Grade level: High (9-12), Under graduate (13-16), Graduate / Professional

Statement: formation of a wave dominated delta

Abstract: This animation is set up to mimick the evolution of a single channel delta forming into a marine basin with high wave climate. The incoming river sediment load goes very rapidly up over time (this is set up so as to simulate a change in climate, i.e. precipitation in the basin goes up). The parameter settings are not thought to be realistic necessarily, we are looking at an extreme case of change. Wave climate is defined as to have an incoming wave height of 1m, period of 6 s, asymmetry of incoming wave angles 0.4 (so a little weighted to the left), and a highness factor of 0.7 (higher proportion of unstable, >45 degrees, waves).
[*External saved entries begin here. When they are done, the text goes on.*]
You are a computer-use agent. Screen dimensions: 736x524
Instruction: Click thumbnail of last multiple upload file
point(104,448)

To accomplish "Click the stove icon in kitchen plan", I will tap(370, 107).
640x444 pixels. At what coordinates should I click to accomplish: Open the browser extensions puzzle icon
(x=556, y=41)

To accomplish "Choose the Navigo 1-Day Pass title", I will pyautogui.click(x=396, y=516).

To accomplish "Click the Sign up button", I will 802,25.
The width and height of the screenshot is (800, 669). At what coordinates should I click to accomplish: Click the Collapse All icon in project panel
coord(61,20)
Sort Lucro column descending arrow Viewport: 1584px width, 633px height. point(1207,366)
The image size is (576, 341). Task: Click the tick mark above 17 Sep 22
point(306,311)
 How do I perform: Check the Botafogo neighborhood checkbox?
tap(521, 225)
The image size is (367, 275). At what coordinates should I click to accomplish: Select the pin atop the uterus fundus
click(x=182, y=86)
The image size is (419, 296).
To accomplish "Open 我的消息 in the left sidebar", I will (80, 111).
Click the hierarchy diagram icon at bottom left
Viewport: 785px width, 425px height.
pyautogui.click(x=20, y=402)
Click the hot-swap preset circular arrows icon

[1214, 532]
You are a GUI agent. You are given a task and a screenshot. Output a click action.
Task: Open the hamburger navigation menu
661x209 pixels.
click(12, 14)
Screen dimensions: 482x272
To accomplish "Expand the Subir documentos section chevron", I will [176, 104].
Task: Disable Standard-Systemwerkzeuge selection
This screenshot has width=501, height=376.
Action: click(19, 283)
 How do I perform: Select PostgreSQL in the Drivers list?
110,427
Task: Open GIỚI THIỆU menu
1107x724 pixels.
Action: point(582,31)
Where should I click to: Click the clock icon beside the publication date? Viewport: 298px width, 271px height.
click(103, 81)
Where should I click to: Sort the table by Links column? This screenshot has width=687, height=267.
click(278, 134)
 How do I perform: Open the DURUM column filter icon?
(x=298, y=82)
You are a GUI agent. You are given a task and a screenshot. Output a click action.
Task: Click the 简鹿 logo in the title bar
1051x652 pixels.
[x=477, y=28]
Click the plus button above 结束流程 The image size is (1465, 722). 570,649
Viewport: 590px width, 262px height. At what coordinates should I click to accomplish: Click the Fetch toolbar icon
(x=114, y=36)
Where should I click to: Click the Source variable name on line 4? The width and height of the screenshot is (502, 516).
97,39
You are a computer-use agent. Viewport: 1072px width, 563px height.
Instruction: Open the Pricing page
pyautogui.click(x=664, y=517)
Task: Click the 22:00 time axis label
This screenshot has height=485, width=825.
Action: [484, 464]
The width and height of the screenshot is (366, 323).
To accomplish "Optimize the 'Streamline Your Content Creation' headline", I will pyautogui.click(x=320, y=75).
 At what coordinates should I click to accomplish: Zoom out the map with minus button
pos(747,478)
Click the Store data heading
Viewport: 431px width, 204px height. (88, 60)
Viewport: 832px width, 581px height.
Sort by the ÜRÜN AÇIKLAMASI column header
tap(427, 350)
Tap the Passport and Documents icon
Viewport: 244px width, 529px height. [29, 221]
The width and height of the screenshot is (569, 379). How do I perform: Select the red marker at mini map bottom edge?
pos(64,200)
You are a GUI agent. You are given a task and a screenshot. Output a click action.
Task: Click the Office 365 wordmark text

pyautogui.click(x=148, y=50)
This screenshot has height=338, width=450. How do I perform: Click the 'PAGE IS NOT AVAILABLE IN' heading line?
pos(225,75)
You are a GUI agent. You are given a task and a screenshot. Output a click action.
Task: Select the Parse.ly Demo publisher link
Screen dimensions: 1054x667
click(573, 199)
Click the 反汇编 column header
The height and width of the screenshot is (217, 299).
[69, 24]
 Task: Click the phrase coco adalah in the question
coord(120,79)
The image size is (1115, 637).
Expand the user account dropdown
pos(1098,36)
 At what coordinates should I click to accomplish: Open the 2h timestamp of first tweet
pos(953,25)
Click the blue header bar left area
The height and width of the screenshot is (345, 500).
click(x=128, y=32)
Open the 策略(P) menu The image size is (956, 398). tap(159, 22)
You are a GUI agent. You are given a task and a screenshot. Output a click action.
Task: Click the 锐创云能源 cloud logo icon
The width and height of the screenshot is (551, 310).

The Ebro delta is a very intriguing delta which, during recent centuries, has been controlled by both natural and man-induced factors. Deforestation of the Ebro drainage basin, by man, resulted in a fast progradation of the deltaic system until this century. Many dams were constructed along the river Ebro resulting in a drastically reduced river sediment discharge, with erosive processes now dominant in the shaping of the Ebro delta coastal area. In reality, the formation of the Ebro delta took place over 100-1000's of years.


A delta is formed by the interaction of three main controls: river energy, wave energy or tidal energy. Deltas are often classified by their morphological characteristics and the dominant controlling factor cinfluencing its morphology. An open ocean basin has a potential for high wave energy. High wave interference causes conflicted or deflected river mouths. There is less influence from fluvial sources. In wave-dominated delta regions, breaking waves cause immediate mixing of fresh and salt water. Typically, the fresh water flow velocity decelerates rapidly. A bar may form in the immediate vicinity of the distributary mouth, often supplemented by landward migrating swash bars. The wave action reworks the sediment, making it much sandier than other types of deltas. Alternatively, sediment is delivered by the river and but it is immediately transported along the coast. The sediment is then deposited as beaches and bars and the development of distributaries is limited. Dominant directions of wave approach can result in asymmetric beach ridges, and may cause the progradation of a spit across the river mouth. This results in channel flow oblique or parallel to the shore.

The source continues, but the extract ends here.